→ Task objective: Under this line is a listing; return exactly the lines starting at the one with "Click the Turn Done button" and running down to the one with "Given: Click the", and leave out its pictures.

→ The input:
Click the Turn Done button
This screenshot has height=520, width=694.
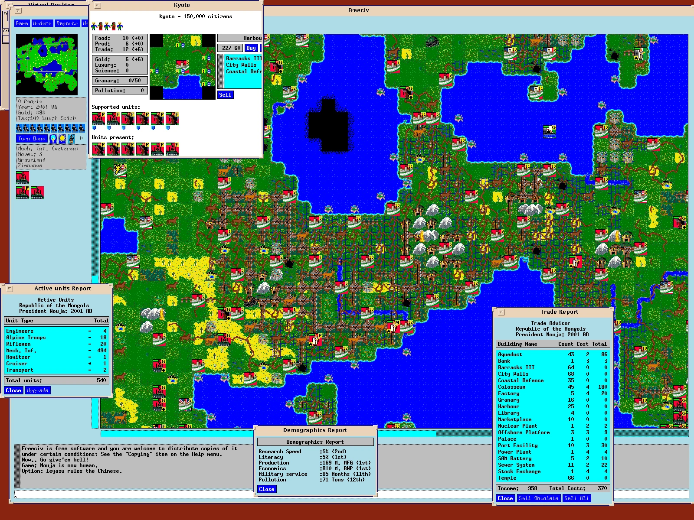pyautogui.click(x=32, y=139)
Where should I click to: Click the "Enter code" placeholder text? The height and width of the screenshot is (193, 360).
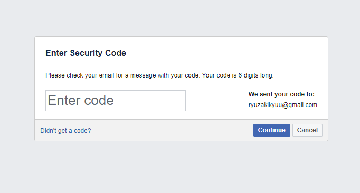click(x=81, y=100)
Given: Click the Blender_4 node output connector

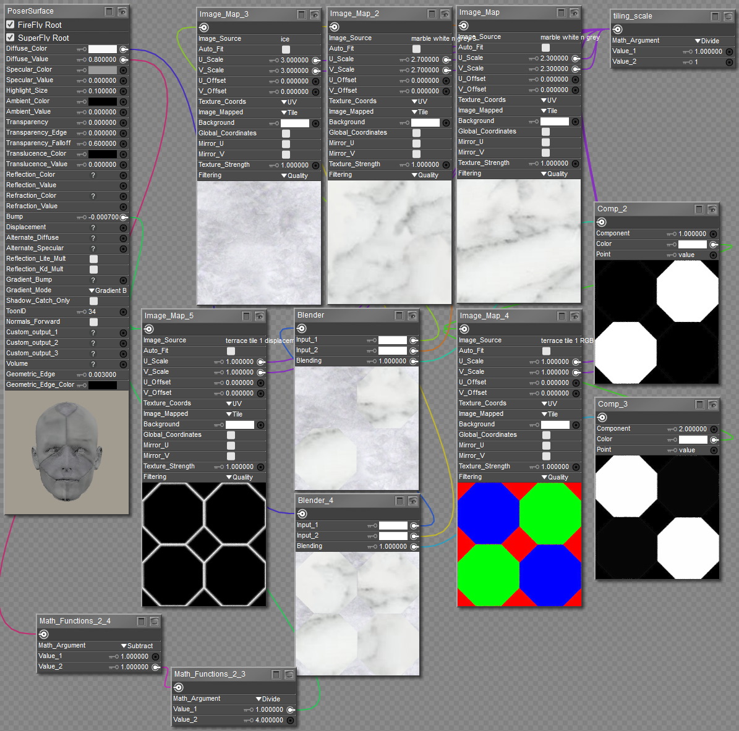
---
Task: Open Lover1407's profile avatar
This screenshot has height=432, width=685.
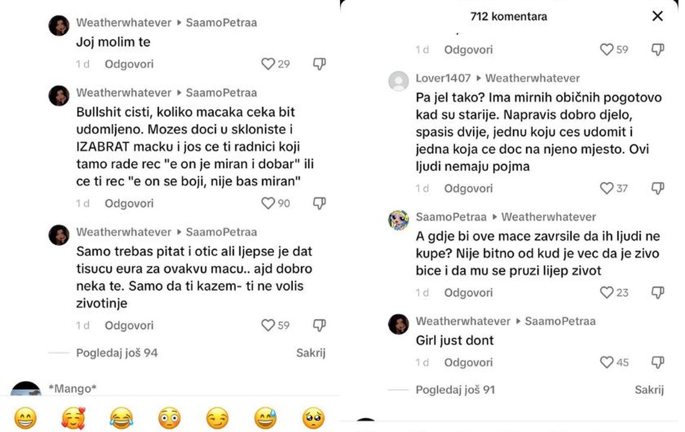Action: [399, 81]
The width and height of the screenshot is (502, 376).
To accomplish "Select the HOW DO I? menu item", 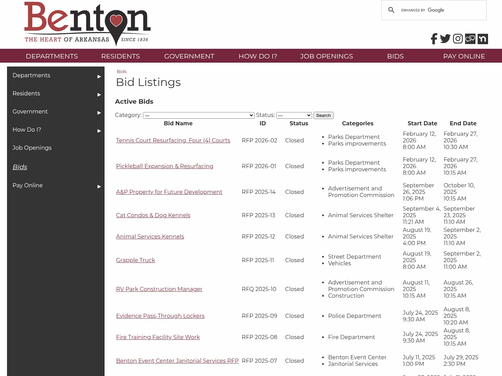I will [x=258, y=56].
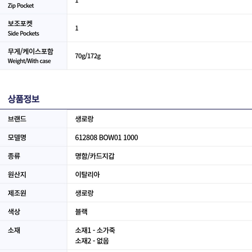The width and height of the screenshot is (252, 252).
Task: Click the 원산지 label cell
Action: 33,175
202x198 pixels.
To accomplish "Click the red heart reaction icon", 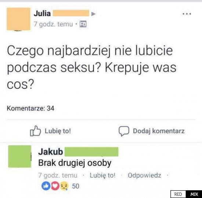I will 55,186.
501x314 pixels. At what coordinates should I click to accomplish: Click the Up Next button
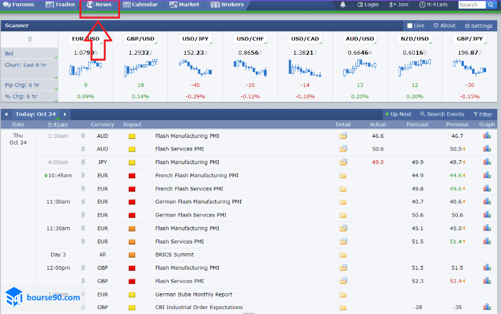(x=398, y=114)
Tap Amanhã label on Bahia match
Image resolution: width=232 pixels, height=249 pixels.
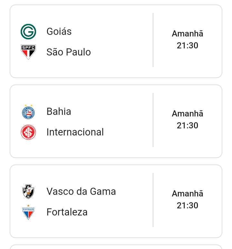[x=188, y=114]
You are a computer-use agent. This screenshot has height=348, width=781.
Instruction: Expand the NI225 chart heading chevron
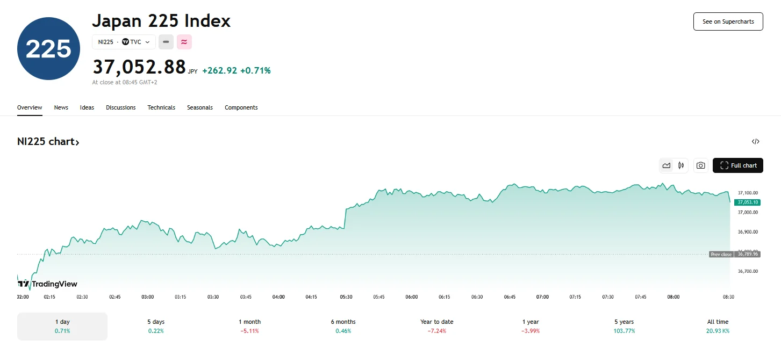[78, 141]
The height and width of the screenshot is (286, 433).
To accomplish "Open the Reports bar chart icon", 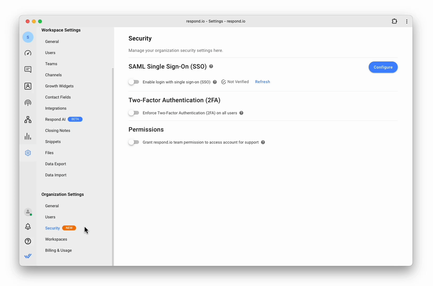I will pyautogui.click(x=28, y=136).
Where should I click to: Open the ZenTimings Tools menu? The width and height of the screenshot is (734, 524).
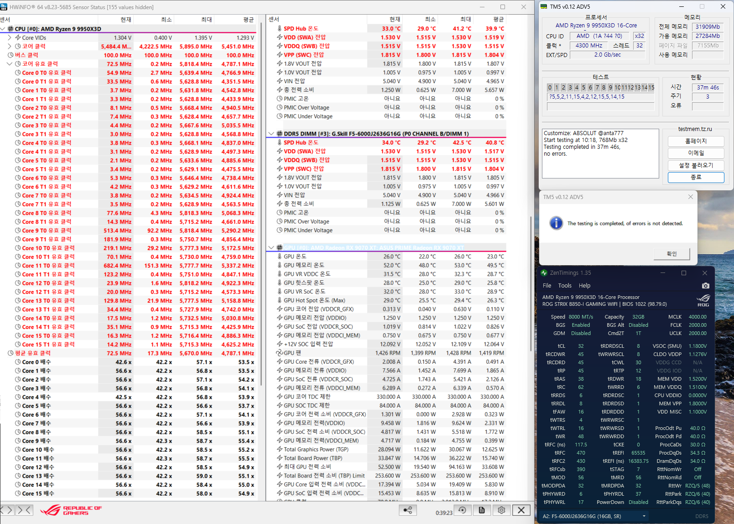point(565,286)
==
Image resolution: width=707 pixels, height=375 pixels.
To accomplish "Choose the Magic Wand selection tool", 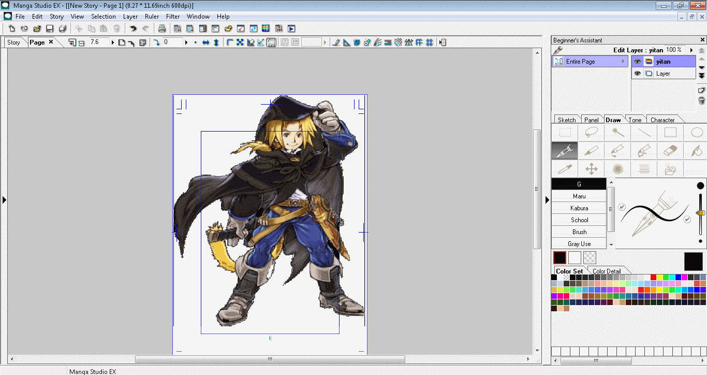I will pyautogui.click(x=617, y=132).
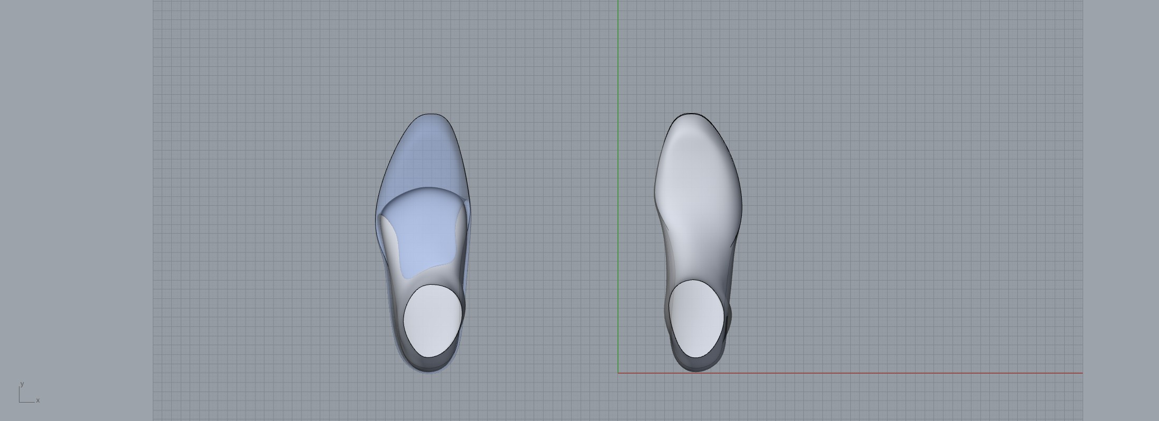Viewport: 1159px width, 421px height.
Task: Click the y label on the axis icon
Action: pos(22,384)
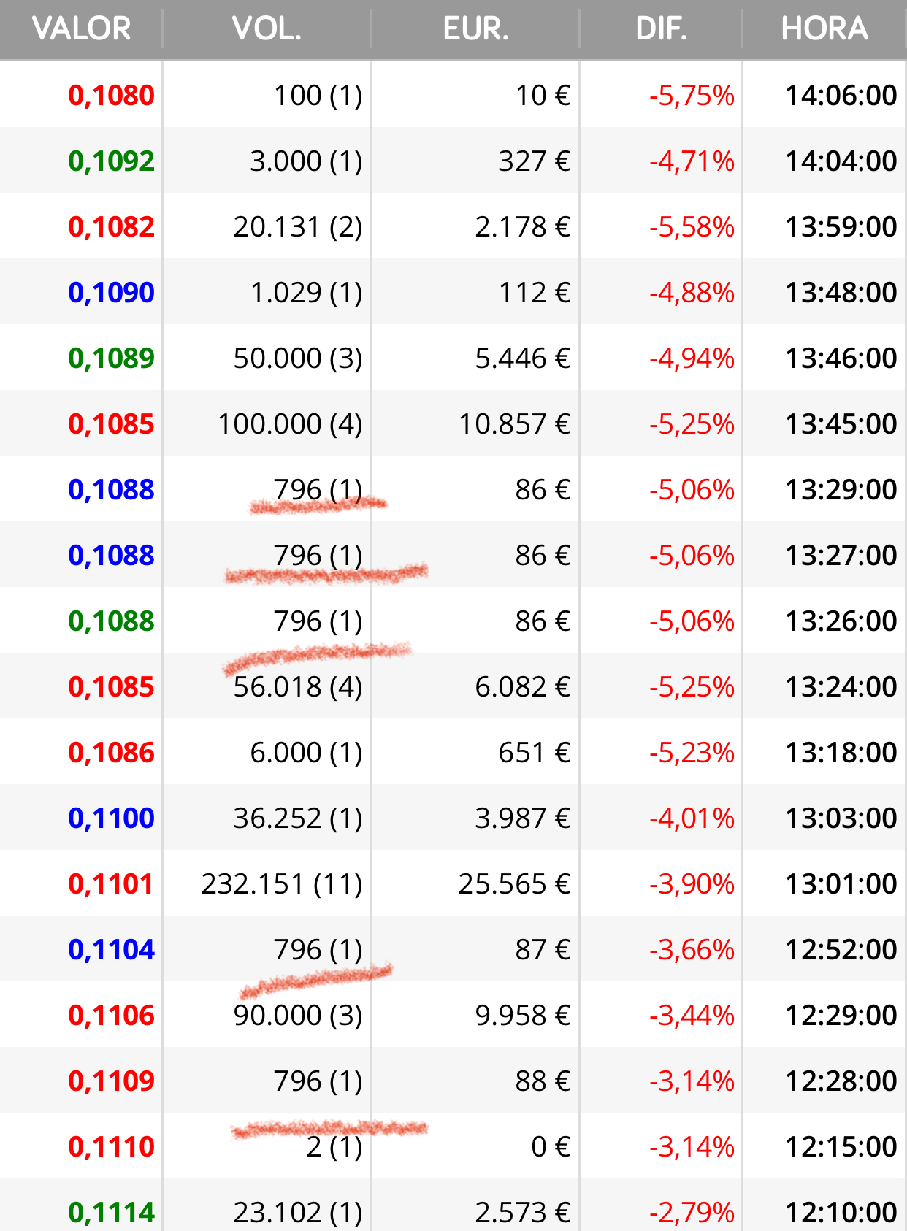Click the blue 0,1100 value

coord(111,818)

→ Output for this exercise:
Click the Turn Done button
This screenshot has height=520, width=694.
pyautogui.click(x=32, y=139)
Where should I click to: Click the "Enter code" placeholder text? The height and width of the screenshot is (193, 360).
click(x=81, y=100)
Given: Click the Blender_4 node output connector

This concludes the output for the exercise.